En español | In my October column, I gave a shout-out to the 33 states that have passed legislation to lower prescription drug prices. These states took the lead. Here’s the good news: Congress is now starting to catch up. I want to applaud the U.S. House of Representatives for taking up HR 3, the Lower Drug Costs Now Act of 2019, and I want to thank a bipartisan group of senators for continuing to work hard on the Prescription Drug Pricing Reduction Act of 2019.
Both of these bills would help lower costs that older Americans are struggling to afford.
The House bill would require Medicare to negotiate some drug prices. Both bills would create an out-of-pocket cap in Medicare Part D and would crack down on increases in drug prices.
Current drug prices are not sustainable. Medicare beneficiaries live on an average annual income of just over $26,000. Meanwhile, the average annual price for a specialty drug used for a chronic condition is now nearly $79,000. No one can afford medications that cost more than their annual income.
The drug industry would like us to believe that any action to lower prescription drug prices could stifle innovation on new drugs by cutting into profits. AARP doesn’t buy that excuse. The 10 biggest pharmaceutical companies spend more than twice as much on advertising, overhead and profit-taking than on research and development.
And while big drug companies charge Americans more than anyone else in the world, one pharmaceutical CEO admitted in his testimony before Congress that they still make a profit in every country where they sell medicines.
The policies in these bills would save taxpayers billions of dollars. AARP is urging Congress to invest these savings back into Medicare by creating new dental, hearing and vision benefits. These much-needed investments would improve quality of life and reduce health care costs later on.
For example, we know that mild hearing loss doubles the risk of dementia. It can also contribute to social isolation; an AARP study showed that such isolation costs Medicare an additional $6.7 billion a year. We know that falls resulting from imbalance, weakness or poor sight can lead to costly hospitalizations and long-term care. And Medicare does nothing to prevent dental infections or help people retain their teeth in order to be properly nourished.

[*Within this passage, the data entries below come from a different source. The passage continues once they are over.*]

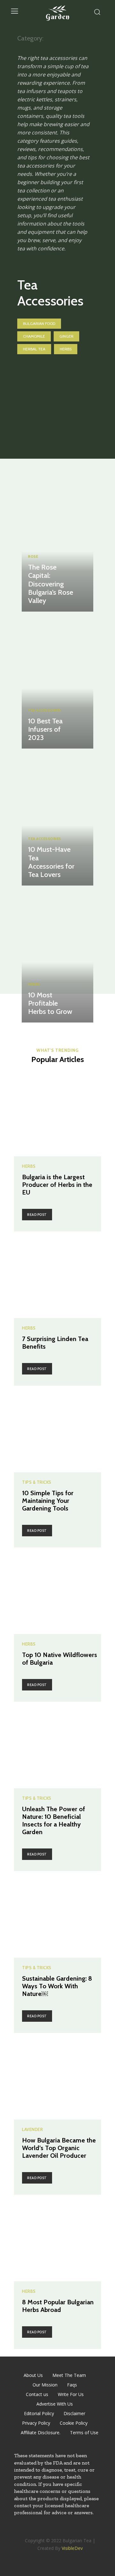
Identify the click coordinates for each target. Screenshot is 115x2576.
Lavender (32, 2130)
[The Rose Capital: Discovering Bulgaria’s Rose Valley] (57, 545)
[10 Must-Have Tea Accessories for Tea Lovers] (57, 819)
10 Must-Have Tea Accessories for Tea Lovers (51, 862)
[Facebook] (36, 2530)
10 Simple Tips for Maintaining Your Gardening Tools (47, 1500)
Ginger (66, 336)
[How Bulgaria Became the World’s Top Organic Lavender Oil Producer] (57, 2076)
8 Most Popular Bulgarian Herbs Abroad (58, 2306)
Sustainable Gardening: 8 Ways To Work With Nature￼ (57, 1986)
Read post (37, 1214)
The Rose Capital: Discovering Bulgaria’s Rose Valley (50, 584)
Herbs (66, 349)
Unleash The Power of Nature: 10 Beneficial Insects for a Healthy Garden (53, 1820)
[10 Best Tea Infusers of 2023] (57, 682)
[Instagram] (50, 2530)
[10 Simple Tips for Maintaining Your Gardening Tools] (57, 1429)
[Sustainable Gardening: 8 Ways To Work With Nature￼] (57, 1914)
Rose (33, 556)
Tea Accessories (44, 710)
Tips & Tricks (36, 1482)
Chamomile (34, 336)
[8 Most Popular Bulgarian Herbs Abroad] (57, 2238)
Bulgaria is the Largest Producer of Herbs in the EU (57, 1184)
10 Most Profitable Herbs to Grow (50, 1003)
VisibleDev (72, 2548)
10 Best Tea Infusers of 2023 (45, 729)
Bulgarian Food (39, 323)
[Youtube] (79, 2530)
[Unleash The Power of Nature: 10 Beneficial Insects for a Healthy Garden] (57, 1745)
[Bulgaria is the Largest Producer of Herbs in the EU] (57, 1113)
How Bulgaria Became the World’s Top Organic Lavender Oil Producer (59, 2147)
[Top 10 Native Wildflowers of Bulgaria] (57, 1590)
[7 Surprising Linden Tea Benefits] (57, 1274)
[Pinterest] (64, 2530)
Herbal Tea (34, 349)
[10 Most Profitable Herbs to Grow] (57, 956)
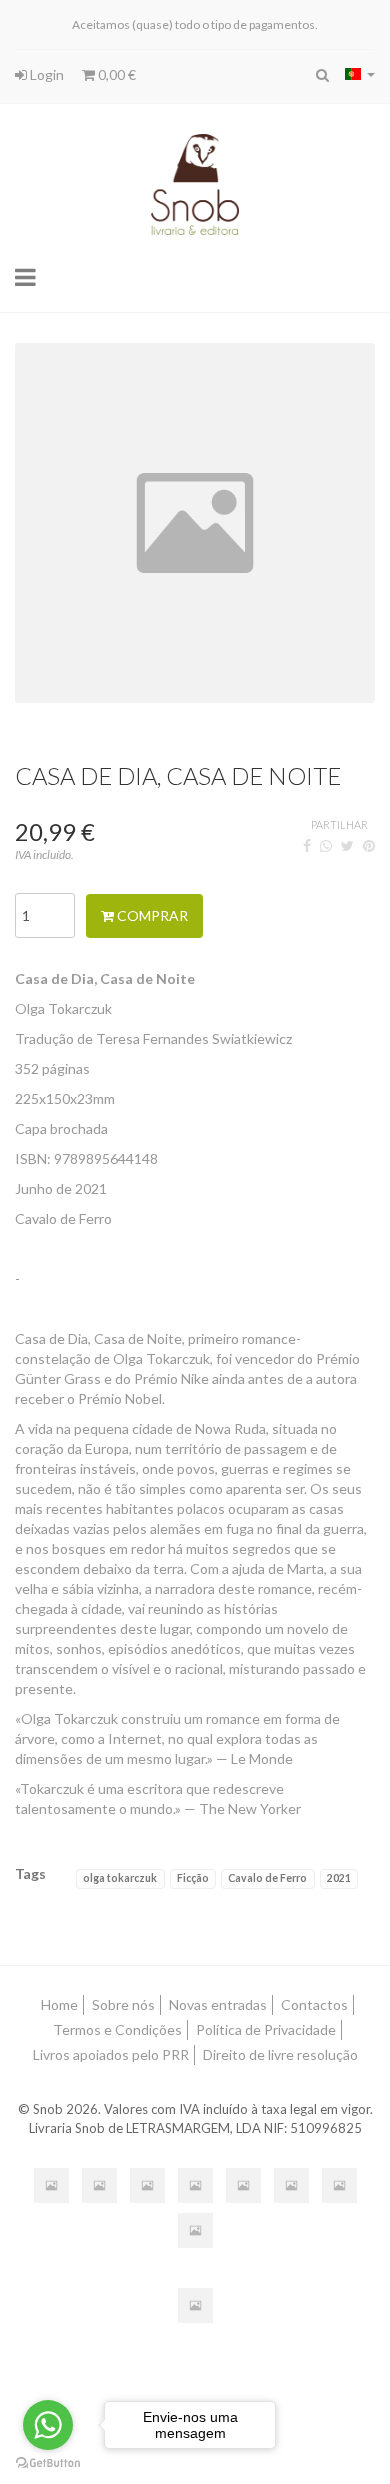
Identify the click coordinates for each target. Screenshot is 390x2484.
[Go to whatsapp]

For the best health outcomes, Medicare should cover the entire person — from head to toe.
We’re pulling out all the stops in our efforts to lower prescription drug prices on behalf of our members, because high prices disproportionately hurt older Americans — particularly Medicare Part D enrollees, who average nearly three prescriptions a month.
Join us in this fight. Contact your representative and senators and urge them to pass legislation to lower drug prices this year. There is a real possibility of reducing drug prices on a bipartisan basis. There is no reason Americans should be paying the highest drug prices in the world.